BEGIN DATA SUPPLIED

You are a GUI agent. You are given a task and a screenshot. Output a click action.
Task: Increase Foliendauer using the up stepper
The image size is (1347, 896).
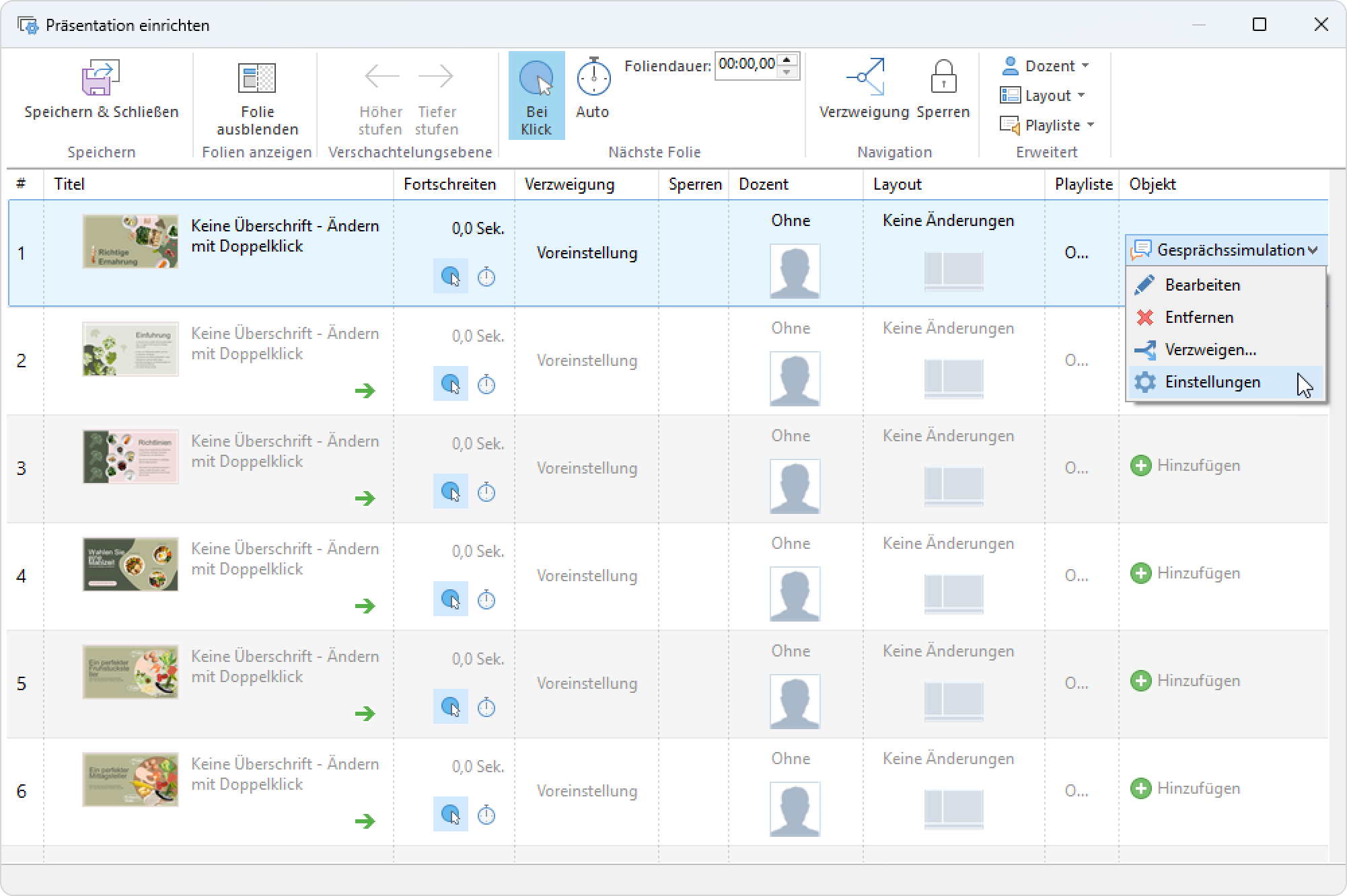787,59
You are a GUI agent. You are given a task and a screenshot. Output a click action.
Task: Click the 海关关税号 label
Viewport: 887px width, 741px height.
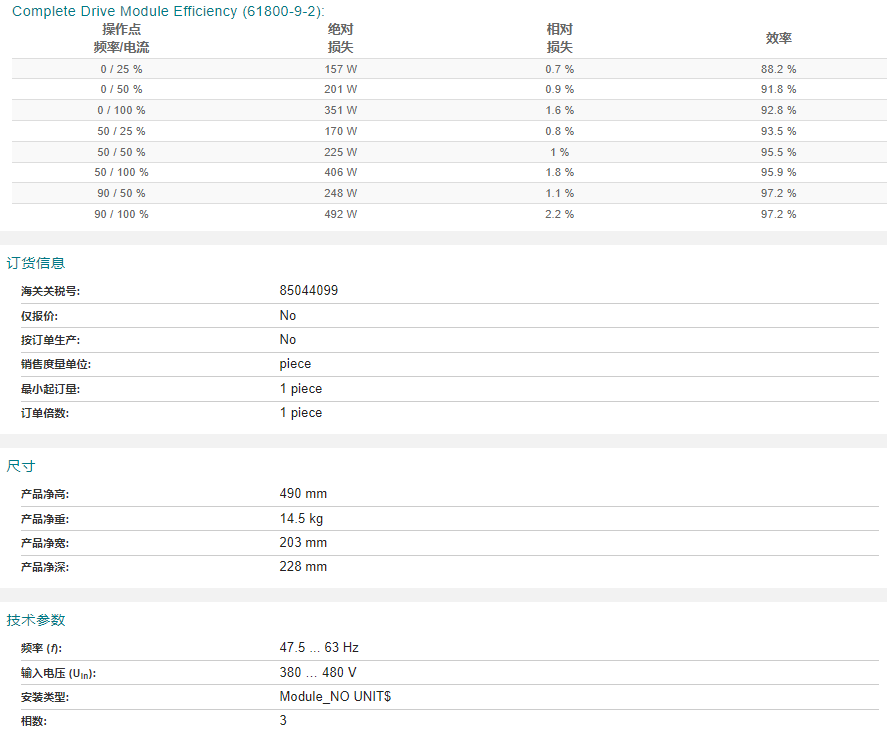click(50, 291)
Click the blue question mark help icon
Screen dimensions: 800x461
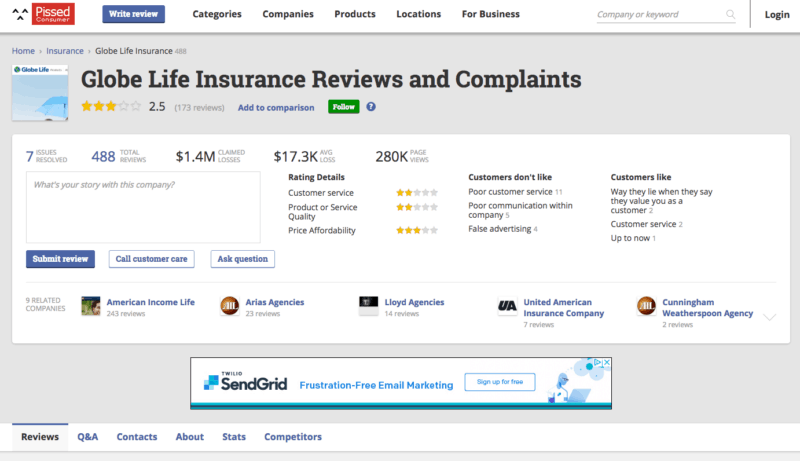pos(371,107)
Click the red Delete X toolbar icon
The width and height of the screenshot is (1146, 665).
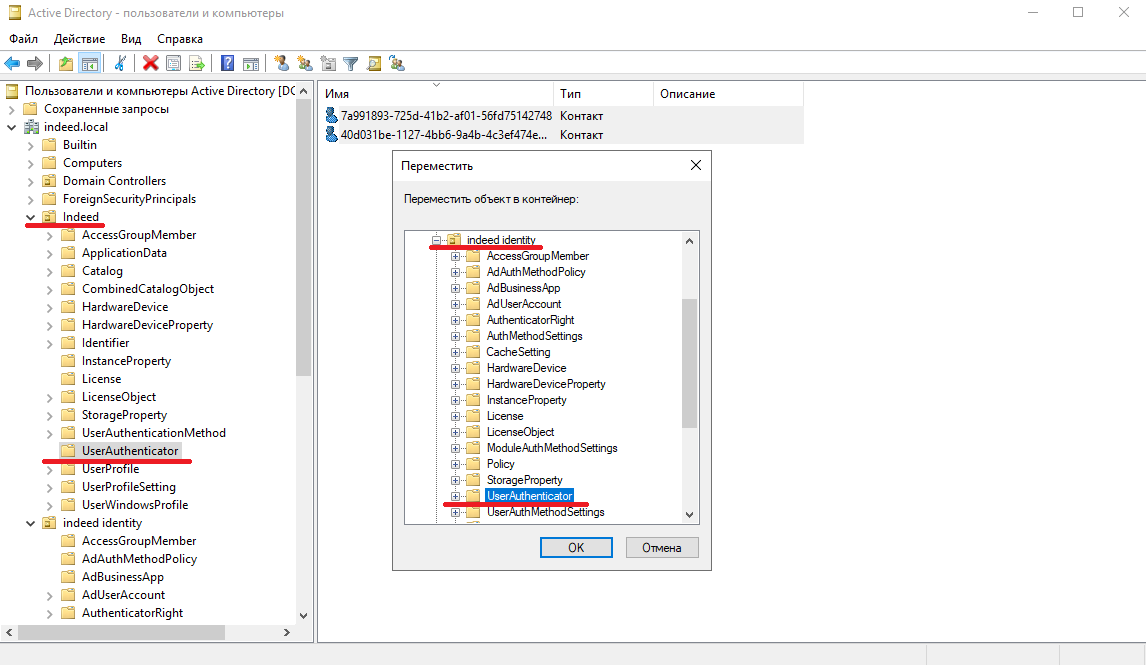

END DATA SUPPLIED

▶ **WHAT IS EXPECTED**
Please copy the records above word for word, leaving out every picture.

▶ **SOLUTION FOR THIS PROBLEM**
You are a GUI agent. You are given a task and a screenshot. Output a click action.
Task: Increase Foliendauer using the up stepper
The image size is (1347, 896).
787,59
You are a GUI agent. You are given a task and a screenshot. Output a click action.
Task: Click the 海关关税号 label
Viewport: 887px width, 741px height.
click(50, 291)
Click the blue question mark help icon
Screen dimensions: 800x461
pos(371,107)
Click the red Delete X toolbar icon
The width and height of the screenshot is (1146, 665).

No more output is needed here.